---------- PAGE EXCERPT
Brain fog, OR What was I just doing?

One of the common things that many people with thyroid disease experience is brain fog. Between the lack of concentration, the memory issues, the feeling like you are walking around in a mental haze that most of us with thyroid issues get, it can make you feel like you have ADD or are just losing your mind. You are not losing your mind, I promise!

Brain fog coming and going when it pleases has caused some major changes in my life. I keep notes on everything, on my phone, my computer, a notepad by my desk, I write everything down and sometimes multiple places. I have no idea when one of these episodes are going to hit me. Doing this has saved me from forgetting doctors appointments, forgetting to pick up my husband, forgetting to take my medicines and many other things. It doesn’t always help me remember names, or how to do simple tasks when I get hit with random moments of fogginess. If you are like me, it can make you feel about 100 years old and like someone with extreme ADD as well. Here you are going along like normal and then all the sudden you can’t pay attention to save your life and people are looking at you like you are either the stupidest or rudest person ever. Personally I just try to go for looking slightly rude when this happens as I hate looking stupid. *grin*

Sometimes it’s  subtle, you will be feeling fine and walking into a room and all the sudden you realize you forgot what you went in the room for. We all do that, right? Well, with brain fog and thyroid issues it’s a little more serious and more often than normal people experience. Sometimes it’s simply like forgetting why we walking into a room, or walking into something in a room because you forgot it is there. Sometimes it’s more serious such as not remembering how we got to some place that we are currently, or  not remembering driving to a place. Then on really bad days, we forget how to do simple tasks we have done all our lives, like how to unlock your door, or dress yourself, or your name even, leaving blanks in the memory entirely. Those are more scary. When it gets bad like that, I will often be very cautious about driving anywhere and only go where I absolutely have to go. Usually bad brain fog episodes mean my thyroid levels are seriously off, so for me, it’s a good signal to go get my thyroid levels checked.
--------------------
---------- GIVEN DATA
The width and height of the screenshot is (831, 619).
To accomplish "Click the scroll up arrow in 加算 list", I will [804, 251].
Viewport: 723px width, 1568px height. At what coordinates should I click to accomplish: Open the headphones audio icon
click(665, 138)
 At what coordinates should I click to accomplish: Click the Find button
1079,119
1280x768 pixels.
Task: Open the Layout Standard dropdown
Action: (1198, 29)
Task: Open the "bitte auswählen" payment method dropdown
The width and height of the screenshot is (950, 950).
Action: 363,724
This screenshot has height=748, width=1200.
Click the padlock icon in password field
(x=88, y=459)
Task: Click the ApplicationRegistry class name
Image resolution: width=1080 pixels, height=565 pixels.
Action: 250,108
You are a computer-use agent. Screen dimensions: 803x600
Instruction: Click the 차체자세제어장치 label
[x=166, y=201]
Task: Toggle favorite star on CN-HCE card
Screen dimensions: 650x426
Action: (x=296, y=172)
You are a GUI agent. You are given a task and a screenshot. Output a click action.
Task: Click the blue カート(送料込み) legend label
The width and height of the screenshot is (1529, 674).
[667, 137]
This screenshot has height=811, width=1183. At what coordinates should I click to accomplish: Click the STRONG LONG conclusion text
--------------------
**TASK DIRECTIONS**
Extend the post on thyroid-related brain fog, starting right after its last sentence.

**OUTPUT OF THE TASK**
At times they can be frustrating and a bit funny. Sometimes I will call something by the wrong name, to hilarious results. Or call a person by the wrong name, or pick up the wrong thing to bring with me. Once I unlocked my car door, pushed the trunk unlock button (with the car door unlocked) and then my keys dropped into the trunk. I am in total panic mode thinking I was stuck there, until I remembered; the car door is still open and I can still push the button, open the trunk and get my keys out.

I have been known to put food in the oven, and go to check on it in half an hour and realize I never turned on the oven. Sometimes I will refer to the cats as the dogs. Why my brain does this when my thyroid levels are off, I have no idea. I will call my mother and not remember why I called her, or call my friend when I meant to call someone else. This affects everything and everyone in my life. My husband has gotten used to translating what I am saying when I substitute the wrong words after a decade of being around me.

It’s important to make sure you have a good support system around you, both good people who will try to help you when your brain just doesn’t work properly, and other systems, such as keeping notes, reminders on your calender or anything that helps you remember and keep on track for when the dreaded brain fog hits you. It’s also important to remember after it passes to laugh at yourself, making it less scary and having less negative impact on you.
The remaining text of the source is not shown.